▶ [Problem statement] Pull each line holding the word "field" from the data.

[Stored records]
§ §

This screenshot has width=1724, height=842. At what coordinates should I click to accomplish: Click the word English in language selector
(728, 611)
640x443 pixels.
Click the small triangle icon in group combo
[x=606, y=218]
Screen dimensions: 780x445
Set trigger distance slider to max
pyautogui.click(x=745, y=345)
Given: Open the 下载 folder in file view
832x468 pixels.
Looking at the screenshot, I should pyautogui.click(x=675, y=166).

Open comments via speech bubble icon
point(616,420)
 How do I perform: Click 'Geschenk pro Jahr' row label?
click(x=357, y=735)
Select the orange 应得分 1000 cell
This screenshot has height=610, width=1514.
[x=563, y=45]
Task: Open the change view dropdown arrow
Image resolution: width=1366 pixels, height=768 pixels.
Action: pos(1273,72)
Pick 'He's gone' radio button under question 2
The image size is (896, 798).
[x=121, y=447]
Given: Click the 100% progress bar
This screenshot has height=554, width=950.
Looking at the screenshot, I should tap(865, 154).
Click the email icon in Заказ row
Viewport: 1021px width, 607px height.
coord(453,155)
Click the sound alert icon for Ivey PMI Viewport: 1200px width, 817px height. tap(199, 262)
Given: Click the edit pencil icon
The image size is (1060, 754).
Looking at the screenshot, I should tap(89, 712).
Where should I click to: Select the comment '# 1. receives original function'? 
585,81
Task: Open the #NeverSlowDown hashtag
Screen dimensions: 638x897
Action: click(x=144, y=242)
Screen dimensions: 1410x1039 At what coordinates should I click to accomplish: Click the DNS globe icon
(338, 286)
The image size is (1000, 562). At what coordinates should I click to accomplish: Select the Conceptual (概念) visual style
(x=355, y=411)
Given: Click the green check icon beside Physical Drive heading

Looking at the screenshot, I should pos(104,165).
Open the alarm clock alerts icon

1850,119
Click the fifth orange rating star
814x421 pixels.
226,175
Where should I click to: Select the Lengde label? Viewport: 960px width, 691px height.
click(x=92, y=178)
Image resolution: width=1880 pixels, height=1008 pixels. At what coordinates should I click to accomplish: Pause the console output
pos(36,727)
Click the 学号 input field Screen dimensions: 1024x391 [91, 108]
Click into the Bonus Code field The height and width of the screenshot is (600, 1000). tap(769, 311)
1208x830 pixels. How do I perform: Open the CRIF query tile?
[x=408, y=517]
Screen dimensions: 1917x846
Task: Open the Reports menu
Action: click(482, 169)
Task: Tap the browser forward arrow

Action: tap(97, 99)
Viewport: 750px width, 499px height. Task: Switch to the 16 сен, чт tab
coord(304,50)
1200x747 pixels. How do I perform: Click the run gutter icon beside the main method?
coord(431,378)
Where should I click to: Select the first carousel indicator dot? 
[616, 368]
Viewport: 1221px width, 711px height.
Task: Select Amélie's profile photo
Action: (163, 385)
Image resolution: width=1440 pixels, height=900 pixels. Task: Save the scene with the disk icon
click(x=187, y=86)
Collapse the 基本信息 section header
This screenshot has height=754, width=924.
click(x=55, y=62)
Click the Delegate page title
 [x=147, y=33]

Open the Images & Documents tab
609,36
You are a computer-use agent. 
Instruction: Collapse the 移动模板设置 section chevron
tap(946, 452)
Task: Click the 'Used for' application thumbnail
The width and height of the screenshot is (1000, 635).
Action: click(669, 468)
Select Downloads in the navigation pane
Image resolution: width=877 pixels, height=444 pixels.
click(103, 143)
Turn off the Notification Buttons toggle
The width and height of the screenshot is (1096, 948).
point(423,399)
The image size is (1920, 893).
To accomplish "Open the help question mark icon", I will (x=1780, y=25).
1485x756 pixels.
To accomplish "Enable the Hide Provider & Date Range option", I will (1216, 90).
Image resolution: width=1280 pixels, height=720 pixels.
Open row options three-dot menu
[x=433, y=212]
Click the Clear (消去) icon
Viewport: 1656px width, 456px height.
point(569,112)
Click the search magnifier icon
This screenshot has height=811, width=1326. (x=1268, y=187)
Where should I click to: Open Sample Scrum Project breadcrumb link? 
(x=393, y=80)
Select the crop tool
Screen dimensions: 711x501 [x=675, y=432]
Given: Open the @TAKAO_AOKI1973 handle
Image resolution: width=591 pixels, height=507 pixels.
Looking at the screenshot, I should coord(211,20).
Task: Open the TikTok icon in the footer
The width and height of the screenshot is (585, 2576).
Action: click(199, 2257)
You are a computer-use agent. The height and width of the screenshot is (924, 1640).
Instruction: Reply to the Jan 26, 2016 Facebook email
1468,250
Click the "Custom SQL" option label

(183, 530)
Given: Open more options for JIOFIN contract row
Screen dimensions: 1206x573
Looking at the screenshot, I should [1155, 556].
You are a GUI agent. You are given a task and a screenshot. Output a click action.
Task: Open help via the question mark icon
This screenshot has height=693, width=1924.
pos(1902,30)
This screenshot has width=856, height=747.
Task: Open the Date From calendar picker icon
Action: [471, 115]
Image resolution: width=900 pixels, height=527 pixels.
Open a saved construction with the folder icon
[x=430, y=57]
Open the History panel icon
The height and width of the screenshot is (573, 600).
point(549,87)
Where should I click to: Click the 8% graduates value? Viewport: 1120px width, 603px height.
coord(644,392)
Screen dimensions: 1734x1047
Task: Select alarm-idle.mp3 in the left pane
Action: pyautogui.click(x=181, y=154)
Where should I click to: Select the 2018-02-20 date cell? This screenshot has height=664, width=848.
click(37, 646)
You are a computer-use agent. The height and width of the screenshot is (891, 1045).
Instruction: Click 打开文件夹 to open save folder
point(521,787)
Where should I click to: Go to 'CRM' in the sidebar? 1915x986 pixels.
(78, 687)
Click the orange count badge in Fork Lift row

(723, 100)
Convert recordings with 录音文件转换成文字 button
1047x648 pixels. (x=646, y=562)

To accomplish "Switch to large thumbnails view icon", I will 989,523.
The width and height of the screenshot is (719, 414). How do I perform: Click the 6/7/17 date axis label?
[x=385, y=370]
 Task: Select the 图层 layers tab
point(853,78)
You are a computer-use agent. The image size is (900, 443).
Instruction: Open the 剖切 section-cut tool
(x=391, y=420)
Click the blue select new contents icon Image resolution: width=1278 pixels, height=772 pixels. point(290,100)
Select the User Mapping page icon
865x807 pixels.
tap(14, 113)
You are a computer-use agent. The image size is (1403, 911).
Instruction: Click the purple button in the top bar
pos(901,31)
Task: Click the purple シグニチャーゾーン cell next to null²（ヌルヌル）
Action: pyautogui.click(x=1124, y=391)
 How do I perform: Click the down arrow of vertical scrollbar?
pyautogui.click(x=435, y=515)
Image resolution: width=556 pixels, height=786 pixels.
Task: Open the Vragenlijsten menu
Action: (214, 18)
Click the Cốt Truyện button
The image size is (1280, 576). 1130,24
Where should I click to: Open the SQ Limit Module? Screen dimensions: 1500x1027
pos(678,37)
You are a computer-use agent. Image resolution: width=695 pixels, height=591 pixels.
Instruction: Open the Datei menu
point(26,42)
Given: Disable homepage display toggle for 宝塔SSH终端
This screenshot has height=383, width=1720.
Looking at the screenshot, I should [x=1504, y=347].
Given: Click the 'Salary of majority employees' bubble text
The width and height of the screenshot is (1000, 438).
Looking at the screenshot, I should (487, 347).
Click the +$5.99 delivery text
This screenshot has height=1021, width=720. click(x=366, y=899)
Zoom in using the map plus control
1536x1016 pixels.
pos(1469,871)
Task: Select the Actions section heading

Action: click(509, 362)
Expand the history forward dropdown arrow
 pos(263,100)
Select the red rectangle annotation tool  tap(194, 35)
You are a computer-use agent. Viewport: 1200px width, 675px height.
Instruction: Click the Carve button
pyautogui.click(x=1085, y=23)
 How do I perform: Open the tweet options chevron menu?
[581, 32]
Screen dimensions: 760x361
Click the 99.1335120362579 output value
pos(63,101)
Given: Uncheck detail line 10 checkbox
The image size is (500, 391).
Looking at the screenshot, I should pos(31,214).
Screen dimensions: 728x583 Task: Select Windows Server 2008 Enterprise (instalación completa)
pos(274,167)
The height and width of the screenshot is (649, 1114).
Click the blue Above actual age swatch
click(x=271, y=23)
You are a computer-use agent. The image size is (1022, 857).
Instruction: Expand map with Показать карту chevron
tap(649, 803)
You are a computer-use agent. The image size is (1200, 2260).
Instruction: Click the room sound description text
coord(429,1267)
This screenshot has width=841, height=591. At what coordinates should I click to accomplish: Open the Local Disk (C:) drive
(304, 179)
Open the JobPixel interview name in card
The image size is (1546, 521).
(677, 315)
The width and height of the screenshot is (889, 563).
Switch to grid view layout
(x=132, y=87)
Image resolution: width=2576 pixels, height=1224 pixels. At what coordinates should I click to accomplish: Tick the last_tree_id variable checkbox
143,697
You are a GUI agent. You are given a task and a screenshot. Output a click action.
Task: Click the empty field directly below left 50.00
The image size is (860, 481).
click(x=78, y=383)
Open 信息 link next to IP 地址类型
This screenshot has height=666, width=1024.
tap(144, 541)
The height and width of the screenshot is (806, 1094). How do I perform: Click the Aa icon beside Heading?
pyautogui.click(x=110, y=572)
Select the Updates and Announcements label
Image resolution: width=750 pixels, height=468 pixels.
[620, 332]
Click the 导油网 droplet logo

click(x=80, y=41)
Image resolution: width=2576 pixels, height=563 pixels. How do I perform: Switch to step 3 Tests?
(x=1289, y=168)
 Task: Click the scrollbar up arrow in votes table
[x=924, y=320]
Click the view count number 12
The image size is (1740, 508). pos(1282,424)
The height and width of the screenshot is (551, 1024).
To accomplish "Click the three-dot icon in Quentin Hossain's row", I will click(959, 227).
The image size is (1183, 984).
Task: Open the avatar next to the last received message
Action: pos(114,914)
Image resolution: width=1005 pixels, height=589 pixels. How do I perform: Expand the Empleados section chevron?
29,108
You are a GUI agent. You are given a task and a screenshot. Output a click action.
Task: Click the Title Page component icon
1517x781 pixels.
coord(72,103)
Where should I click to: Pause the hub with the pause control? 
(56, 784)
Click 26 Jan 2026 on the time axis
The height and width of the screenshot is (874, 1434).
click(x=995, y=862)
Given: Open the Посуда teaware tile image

§ §

▶ [Answer box]
Click the 学号 input field Screen dimensions: 1024x391 [91, 108]
Click into the Bonus Code field The height and width of the screenshot is (600, 1000). tap(769, 311)
Task: Click the empty field directly below left 50.00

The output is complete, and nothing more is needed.